Being a B2B content marketer is like being a quarterback in football. It takes vision and creativity to create scoring opportunities from thin space, but ultimately it is the responsibility of one of your teammates to make the final touch that leads to the goal.
And just as a soccer team won't score many goals when the strikers and midfielders are out of sync, it's hard for a company to generate revenue when the content and the sales team aren't on the same page.
Unfortunately, this kind of misinformation happens quite a lot in organizations that are still looking to market content that is right for their sales funnel. Frequently, salespeople receive content that they don't know what to do. In some cases, they may not fully understand the value of content marketing in general, ignoring what could be a particularly valuable tool to use in conversations with potential customers. .
In the “Storytelling Secrets from the Best Content Marketers” panel at Content Summit last week Magnet Media CEO Megan Cunningham explains that the fastest way to motivate salespeople to use your content is to show them exactly how much revenue it generates for your organization.
“Marketing needs to stop thinking of itself as a cost center, spend countless hours poring over thousands of metrics to try to prove their worth, and instead just look at performance from a savings standpoint.” cost savings and revenue contribution perspective,” she said. “Once you do that, you can have a loud cry that 'Content is…really contributing to the value of the story we're all trying to tell.'”
Cunningham, whose company Magnet Media combines the services of a marketing agency and video production company, has been joined on the board of OneSpot CMO Adam Weinroth and Avaya Senior Director of Global Communications Jeremiah Glodoveza.
Glodoveza reiterates the importance of aligning your content with ROI, saying that his team is incentivized to work closely with salespeople because Avaya's marketers have a fixed revenue target of $ million they need to achieve each year.
“When you put the marketing team on notice like that, on an almost quota-based system, it really changes the organizational structure and sense of urgency of the team,” says Glodoveza. "And I think that's a good thing."
To achieve benchmarks, members of the sales team actively participate in the company's content planning meetings. There, the marketing team explains the purpose of high-level campaigns while salespeople help develop concepts for pieces of content they'll use as discussion points during sales calls.
For the most part, Avaya generates white papers, case studies, and customer testimonials that focus on topics lower in the funnel persuading customers to upgrade their existing communication technology.

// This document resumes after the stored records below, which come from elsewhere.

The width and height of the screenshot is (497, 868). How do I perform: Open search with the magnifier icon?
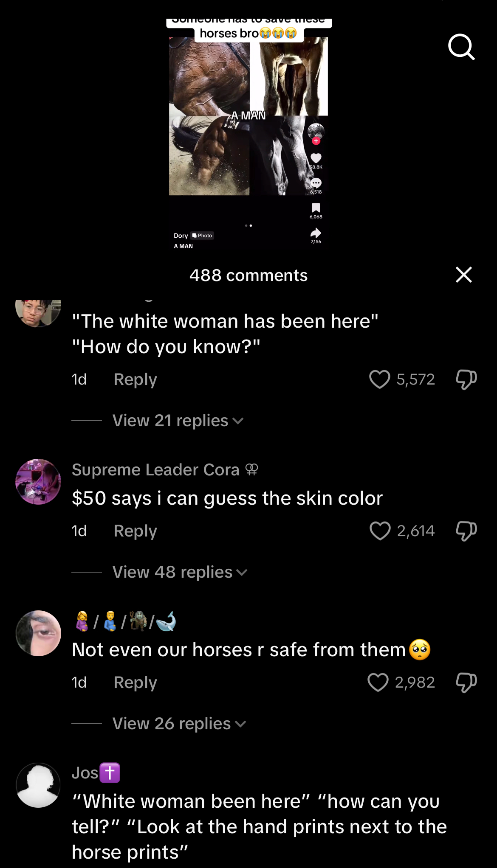click(x=461, y=47)
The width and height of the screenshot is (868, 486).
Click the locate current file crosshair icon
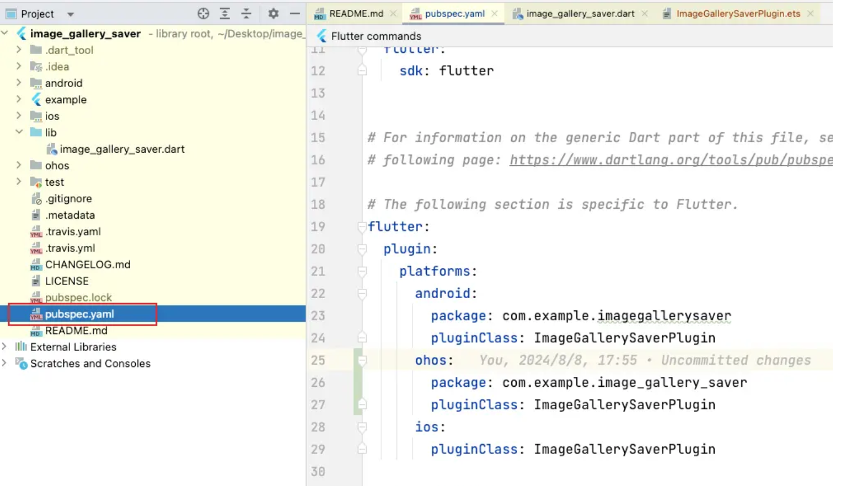[203, 14]
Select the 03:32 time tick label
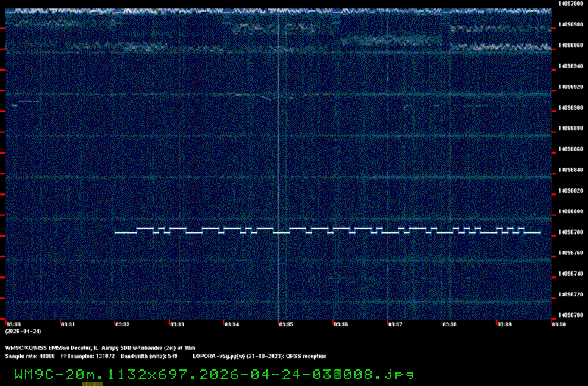 click(x=122, y=324)
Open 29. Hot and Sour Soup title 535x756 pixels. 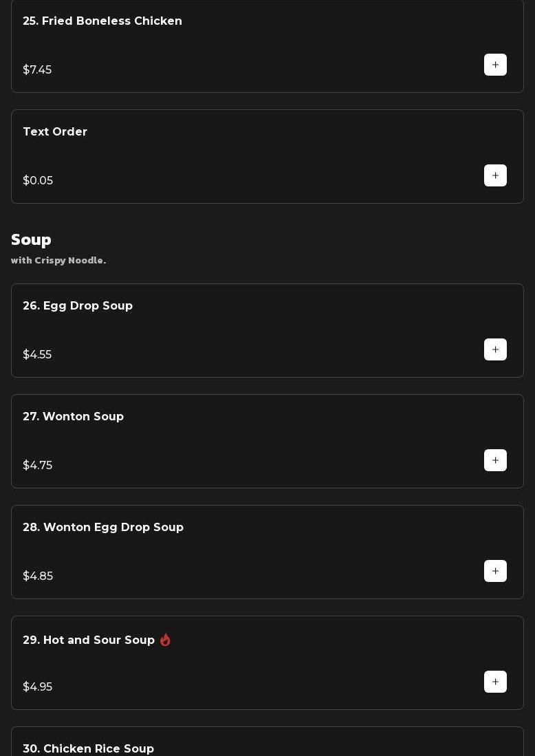(89, 640)
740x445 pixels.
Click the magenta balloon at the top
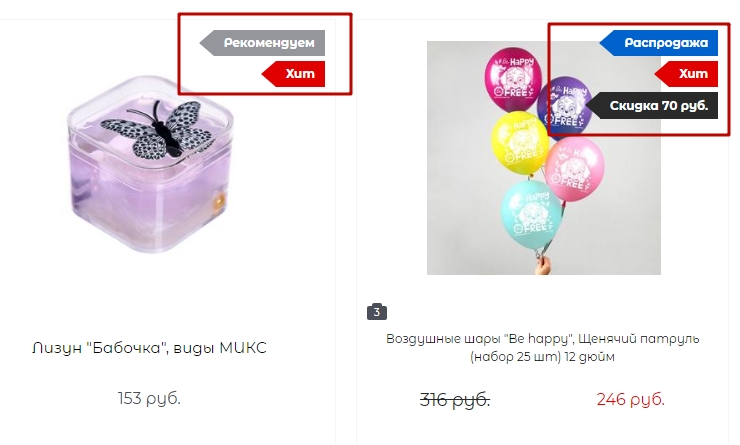point(513,79)
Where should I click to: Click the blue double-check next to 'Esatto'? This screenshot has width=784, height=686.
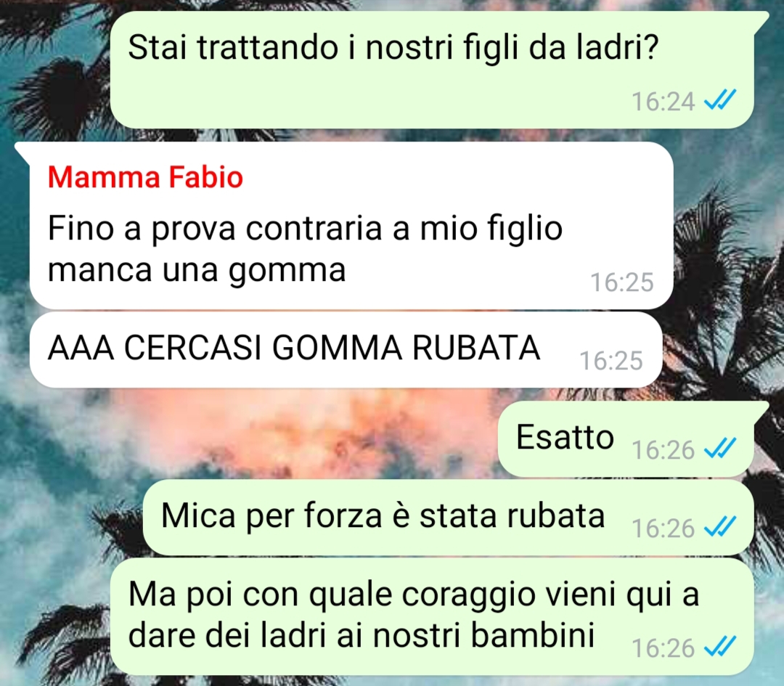[720, 449]
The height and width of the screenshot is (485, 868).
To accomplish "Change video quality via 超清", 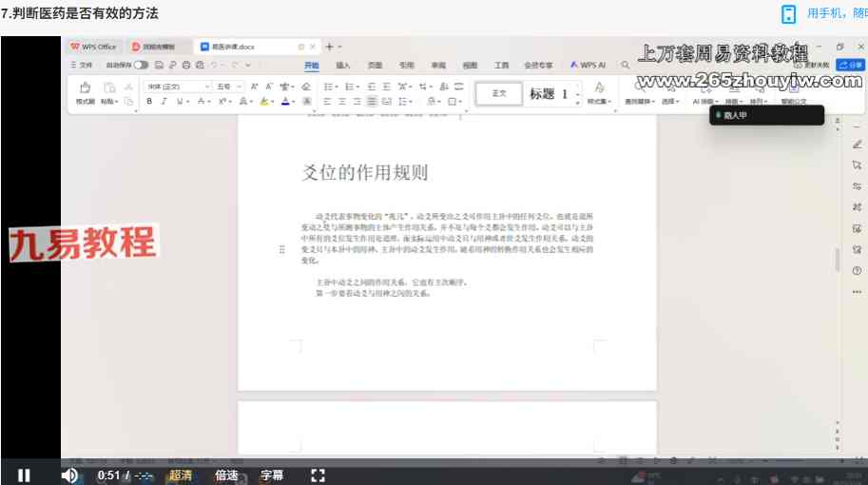I will pos(181,475).
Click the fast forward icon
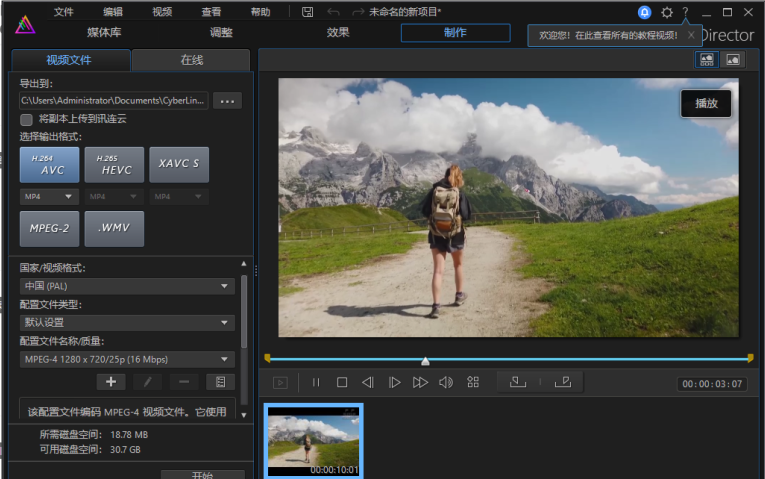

At OneSpot, a content delivery platform, Adam Weinroth's team provides salespeople with field notes full of suggestions on how different pieces of content can spark conversations with customers. potential customers. In fact, sometimes a company takes its sales-content synergy a step further by developing specific pieces of content for each lead the sales team is attracting.
“Sometimes it’s deeper, this is an interesting topic, something that all content marketers, or everyone in vertical, or some aspect of,” Weinroth said. of digital marketing interest. “But sometimes, we shrink the audience to be very, very account-specific. It's a segment of one. ”
When salespeople and marketers can work together, the results can be powerful. Take, for example, the Magnet Media video series created for information hosting company Tintri. The series is based on a character named Carl, a funny IT guy who turns to Tintri to alleviate his work problems. When the company's salespeople attended an industry conference with Joe Tantalo, the actor who plays Carl, they quickly realized they had developed a cult fan base. Tantalo was surrounded by admirers, who lined up for him to get autographs on their outfits.
[embed]https://www.youtube.com/watch?v=woo6PDZdPyU[/embed]
Magnet Media and the Tintri marketing team created the perfect strike, and it got Tintri salespeople in the right position to capitalize on the opportunity.
“Seeing is believing,” said Cunningham. “The sales team started seeing the needle moving video because they had one of the most popular booths at the show.”
When sales and marketing clearly understand how their respective efforts will benefit profits, cross-departmental collaboration will only help both parties do their jobs better. What good is a great pass if the person on the other end of the line isn't prepared to put it in the net?